Sieben Jahre hat Kreutzmüller in Archiven, Bibliotheken und Handelsregistern recherchiert, wo in Berlin einst jüdische Unternehmen saßen. Einen ersten Einblick gab es 2008 in der Ausstellung „Verraten und verkauft“, in Zusammenarbeit mit dem Aktiven Museum. Jetzt legt der 44-Jährige das Gesamtergebnis als Buch vor. „Ausverkauf. Die Vernichtung der jüdischen Gewerbetätigkeit 1930 – 1945“ heißt der Band. Hermann Simon, Direktor des Centrum Judaicum, spricht im Vorwort von einer „Pflichtlektüre“, zeige das Buch doch einen wichtigen Aspekt der Verfolgung der deutschen Juden vor und nach 1938.

Allein in der Brunnenstraße zählte Kreutzmüller 45 Betriebe, die von den Nazis als jüdisch betrachtet und liquidiert oder an „arische“ Unternehmer verkauft wurden. Viele waren Kleinbetriebe, die den Schikanen nichts entgegensetzen konnten. „Die Butterhandlung der Gebrüder Weinberger war ein Sonderfall“, sagt der Forscher.
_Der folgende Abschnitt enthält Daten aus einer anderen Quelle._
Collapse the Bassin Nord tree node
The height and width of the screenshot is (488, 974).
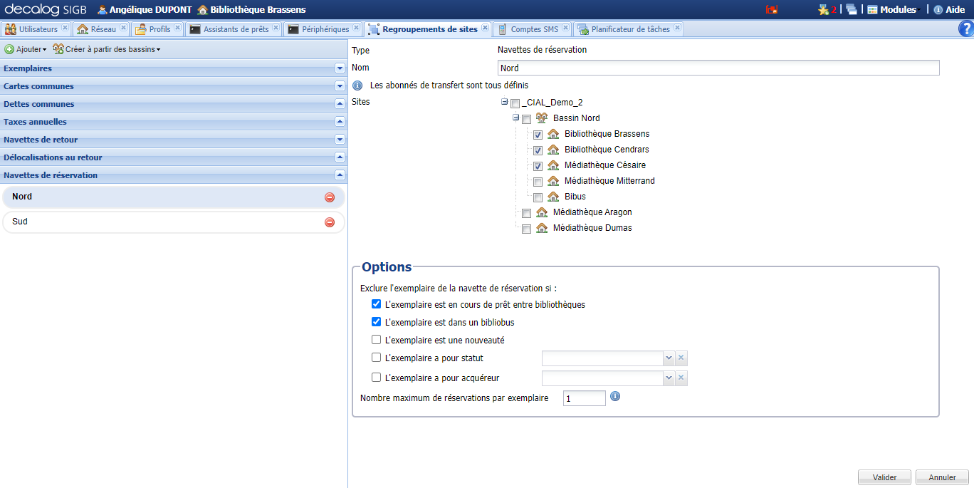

Zwar hatte der Betrieb ab 1933 mit Boykotten zu kämpfen. Dank Kontakten zum britisch-niederländischen Unilever-Konzern und zur polnischen Botschaft – Adolf, Israel und Salomon Weinberger kamen aus Galizien – konnte sich das Unternehmen aber zunächst halten. Auch vertrieb es seine Waren über Tochterfirmen wie Otto Thürmann und war von außen nicht gleich als jüdischer Betrieb zu erkennen.
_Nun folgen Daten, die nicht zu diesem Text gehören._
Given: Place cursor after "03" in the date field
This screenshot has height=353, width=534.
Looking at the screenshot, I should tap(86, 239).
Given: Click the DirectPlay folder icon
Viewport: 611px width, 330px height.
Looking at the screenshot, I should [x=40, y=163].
Also setzten die Nazis perfide Maßnahmen in Gang, wie Kreutzmüller im Buch schreibt. „Den Startschuss zur Verfolgung gab am 10. August (1935) der Angriff mit einem langen Schmähartikel unter der Überschrift ,Der getarnte Jude‘. Tenor war, dass die Weinbergers Lieferanten wie Kunden über den jüdischen ,Charakter‘ des Unternehmens täuschten.“ Der Bericht des NS-Hetzblatts „Der Angriff“ veranlasste rund 100 Molkereien, die Verträge mit den Weinbergers zu kündigen. Später erhob der Berliner Polizeipräsident den Vorwurf, die Butterhandlung betreibe Etikettenschwindel und verkaufe Molkereibutter als edle Markenbutter. „Butterwucherer“, zürnte daraufhin die „Berliner Morgenpost“. Gegen die Gebrüder Weinberger erging Strafbefehl, beide kamen Haft. Nach ihrer Entlassung mussten sie feststellen, dass ihr Betrieb geplündert worden war, der gesamte Fuhrpark war weg. Salomon Weinberger konnte nur noch die Liquidation des Unternehmens besorgen, bevor er im September 1938 in die USA emigrierte. Viele andere jüdische Unternehmer starben später in Konzentrationslagern. „1941 begann die massenhafte Deportation“, sagt Kreuzmüller.

Sein Buch stellt der Historiker, der an der Humboldt-Universität lehrt, offiziell am 20. November im Centrum Judaicum in der Oranienburger Straße vor. Aufschlussreich ist zudem die Datenbank, die Kreutzmüller zusammengestellt hat. Sie listet über 8000 ehemalige jüdische Betriebe in Berlin nach Stadtteilen und Branchen auf und ist öffentlich zugänglich. So kann jetzt jeder Berliner nachsehen, wo in seinem Kiez einst jüdische Geschäfte waren: Von den „Adams Cigarrenfabriken“ in der Münzstraße in Mitte bis zum „Radio-Vertrieb Zuckermann“ an der Tauentzienstraße – die Datenbank ist voller historischer Stolpersteine. Das Kapitel des jüdischen Gewerbes in Berlin sei lange geschlossen gewesen, sagt Kreutzmüller. „Ich wollte es wieder aufschlagen.“

Christoph Kreutzmüller: Ausverkauf. Die Vernichtung der jüdischen Gewerbetätigkeit in Berlin 1930–1945, Metropol Verlag 2012, 427 Seiten, 24 Euro. Die Datenbank mit über 8000 ehemaligen jüdischen Betrieben ist im Internet unter der Adresse www2.hu-berlin.de/djgb zu finden.